[Tâches à réaliser]
1. Selon l'extrait sur Charles Piaget, combien de temps dure la formation interne de l'atelier-école chez Lip ?
2. Recopiez tel quel le passage de l'extrait sur Charles Piaget qui commence à « Bref, Charles Piaget » et se termine à « Autrement dit, central... ».
3. Poursuivez l'extrait sur Charles Piaget à la suite de sa dernière phrase.

[Extrait]
Le voilà qui rentre chez Lip en 1946, avec l'appui de Bernard Billot qui a épousé Thérèse, la fille des Ubbiali devenue sa sœur... Bernard y travaille déjà et est responsable local de la CFTC où Charles se syndique très vite, mais, à l'entendre, sans objectif militant. Quand il lui est suggéré de figurer sur la liste pour les élections professionnelles, il accepte à condition d'être en position non éligible. Il est à la dernière place, mais par le jeu des candidatures rayées, le voilà quand même élu.

Un événement, qu'il a plusieurs fois raconté par ailleurs, créé comme une sorte de déclic. Lors d'une réunion, le patron, Fred Lip, s'en prend vertement à une déléguée CGT et l'insulte. Personne ne moufte. Il se jure que cela ne recommencera pas.

La parabole des carnets

Une anecdote, que Mamet décrit comme « la parabole des carnets » souligne bien ce que sont la méthode et le caractère de Piaget. Rien de syndical, plutôt une scène de la vie au travail. Avec huit ou dix jeunes embauchés, au sortir de l'atelier-école, la formation interne à Lip d'un an, il est confronté à l'individualisme des anciens qui maîtrisent l'art du poinçon mais refusent de transmettre leur savoir. Pour faire face, les jeunes se réunissent, décident de tout noter dans un carnet et d'échanger : « L'un de nous a compris qu'il fallait jouer sur l'entraide... On a rattrapé le niveau des anciens beaucoup plus vite qu'on croyait... C'était à qui trouverait une astuce, une méthode très simple pour mieux usiner les pièces difficiles. On avait la rage d'y arriver. On a rendu service à tout l'atelier grâce à quelques unes de nos petites inventions ».

Bref, Charles Piaget n'est pas seulement cette « figure du mouvement ouvrier international », c'est d'abord et avant tout un professionnel hors pair doublé d'un bon camarade. Ce qu'il résume d'une formule : la force du collectif. Il l'utilise à chaque fois qu'on tente de le mettre en avant, qu'on met le doigt sur la particularité de son rôle. Et admet du bout des lèvres être « un pivot ». Autrement dit, central...

[Données fournies]
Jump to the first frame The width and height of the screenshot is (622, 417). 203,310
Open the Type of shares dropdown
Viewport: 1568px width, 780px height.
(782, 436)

[Réponses par tâche]
1. Un an.

2.
Bref, Charles Piaget n'est pas seulement cette « figure du mouvement ouvrier international », c'est d'abord et avant tout un professionnel hors pair doublé d'un bon camarade. Ce qu'il résume d'une formule : la force du collectif. Il l'utilise à chaque fois qu'on tente de le mettre en avant, qu'on met le doigt sur la particularité de son rôle. Et admet du bout des lèvres être « un pivot ». Autrement dit, central...

3.
Pour un de ses camarades de lutte, c'est un conteur. De fait, il a une manière très singulière de provoquer l'écoute, sinon l'adhésion, de ses auditoires, souvent captivés par le rythme de ses phrases, la précision de ses mots, la force des images qu'il emploie. Certains l'ont vu comme « une vigie », des journalistes l'ont consulté comme « un oracle ». Pour son neveu adoptif, Georges Ubbiali, enseignant-chercheur en sociologie, qui a recueilli son témoignage de vie sur une quarantaine de pages, Piaget peut aussi être vu comme un « intellectuel organique », expression d'Antonio Gramsci, dirigeant du Parti communiste italien emprisonné par Mussolini. Autrement dit, « une personne capable d'analyser une situation dans sa complexité, et même de faire de la prospective. Donc de voir plus loin que les problèmes de la vie quotidienne, sans pour autant renoncer à les résoudre ».

« J'ai passé trop de temps dans l'entreprise »

De fait, pensée et action s'articulent. Charles Piaget fut parmi les premiers opposants à la guerre d'Algérie. Lecteur de Témoigne chrétien dès l'âge de 16 ans, il fut des quelques dizaines d'auditeurs bisontins de la conférence, dispersée par la police, de son rédacteur en chef Robert Barrat, revenant d'un reportage outre Méditerranée. Il hésita plusieurs semaines avant de dire son refus d'être candidat à l'élection présidentielle de 1974, proposition faite par des groupes d'extrême-gauche et des membres du PSU, le parti dont il avait été l'un des premiers adhérents à sa fondation en 1960.

Dès les premières pages, on sent le respect de l'auteur pour son personnage, mais il assure ne pas avoir fait une hagiographie dithyrambique. Il explore ainsi les « zones d'ombres » privées et pousse le scrupule en demandant leur avis à quelques patrons de l'horlogerie qui s'étendent assez peu sur le sujet.

Beaucoup plus intéressants sont les témoignages de ses proches, de ses enfants à qui il a manqué, accaparé qu'il était par son travail et ses engagements. Annie, leur mère aujourd'hui disparue, lui avait un soir fermé toutes les portes de la maison, l'obligeant à dormir dans le jardin... « J'ai passé trop de temps dans l'entreprise », admet-il aujourd'hui. Lui que certains ouvriers de Lip ont appelé ironiquement Saint Charles, le confesse également : « Je ne suis pas un saint... » Il le dit aussi sans ambages : il est athée et a fait en sorte d'avoir des obsèques civiles. Il ne le fanfaronne pas non plus, car ce n'est pas son genre et il a horreur d'être blessant. D'ailleurs, s'il est allé à la messe adolescent, c'est pour ne pas heurter Thérèse Ubbiali, sa mère adoptive... Et puis, il a choisi de garder quelques valeurs qui lui ont plu dans le christianisme.

Cycliste et montagnard !

Le livre de Joël Mamet dévoile un homme ordinaire que son intelligence, sa ténacité, sa lucidité, son travail et les circonstances ont rendu extraordinaire. On n'est qu'à moitié étonné de découvrir qu'il fut un cycliste endurant et chevronné avant de rouler en solex, qu'il se passionna pour la haute montagne, avalant 2600 mètres de dénivelé en six heures...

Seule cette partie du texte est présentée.